The grove that constitutes Pando is the largest, most dense organism yet known, clocking in at nearly 13 million pounds (5.9 million kilograms) and covering 106 acres (43 hectares), according to the U.S. Forest Service. Based on the recent research, Pando may have already been 40,000 years old when Neanderthals disappeared from the fossil record about 40,000 years ago.
“We studied a very iconic organism, whose size has made us wonder about its evolution in time and space,” said Rozenn Pineau, a researcher at the University of Chicago and lead author of the study, in an email to Gizmodo. “We expected close trees in space to be more closely related genetically. We find that that is the case, but to a much lower extent than we were expecting.”
To approximate the age of the clone, the research team genetically sequenced over 500 samples from Pando and its neighbors. The team sampled a range of tree tissues including leaves, roots, and bark, and sorted somatic mutations of the clone from germline mutations. Germline mutations occur in a parent’s reproductive cells and are inherited, while somatic mutations are changes to DNA that occur after conception of a cell. These random mutations occur over the course of an organism’s life, and the rate of these mutations allowed the team to calculate the grove’s approximate age.
“Clonally reproducing organisms may also achieve exceedingly long lifespans, making somatic mutation an important mechanism of creating heritable variation for Darwinian evolution by natural selection,” the research team wrote in the paper. “Yet, little is known about intra-organism mutation rates and evolutionary trajectories in long-lived species.”

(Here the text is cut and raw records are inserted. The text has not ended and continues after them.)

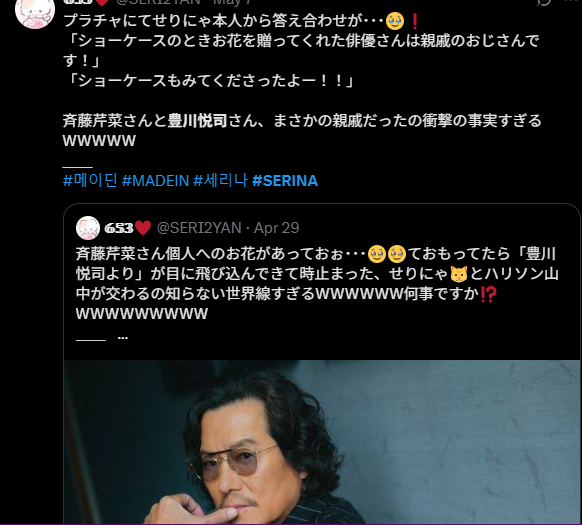This screenshot has width=582, height=525.
Task: Click the red heart beside quoted name 653
Action: (143, 228)
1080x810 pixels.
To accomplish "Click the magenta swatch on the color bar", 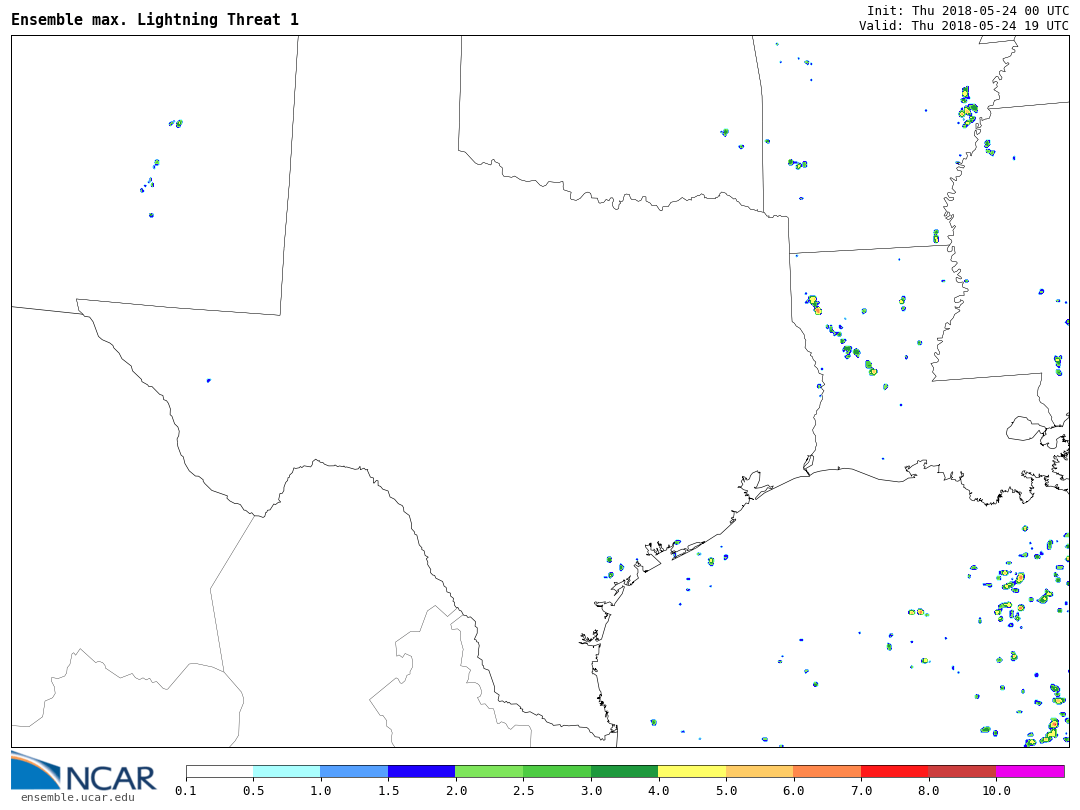I will [x=1030, y=772].
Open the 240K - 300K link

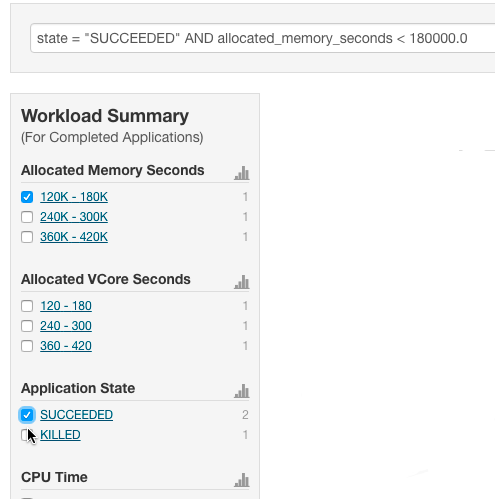pos(74,217)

The researchers made phylogenetic models that described how mutations were introduced into the Pando clone over time, giving them an age range for the ancient grove. The team clocked Pando’s age somewhere between 16,000 years old and 80,000 years old—an admittedly wide range, though one that is corroborated by the presence of aspen pollen in sediment samples taken from the nearby Fish Lake.
“Despite root spreading being spatially constrained, we observed only a modest positive correlation between genetic and spatial distance, suggesting the presence of a mechanism preventing the accumulation and spread of mutations across units,” the team wrote in the paper. In other words, even though Pando’s roots are limited in terms of spread, its genetic makeup is surprisingly uniform. Some unknown process appears to be limiting mutations from piling up across the grove, the researchers suggest.
“To take into account uncertainty in the mutation calling step, we explored three scenarios, and this is why our range for the age is so wide,” Pineau added. “It is very much possible to come to a narrower window. Indeed, colleagues at UC Berkeley are currently working on getting higher resolution genetic data to help narrow down this window.”
According to the Forest Service, Pando is in decline due to browsing by ungulates including deer, and attacks from bark beetles and disease. Foresters are working to encourage Pando to sprout new trees, lest this ancient living marvel go the way of the dodo. Or the woolly rhino. Or the mammoth. Or any other species that existed alongside Pando, but did not manage to outlive it.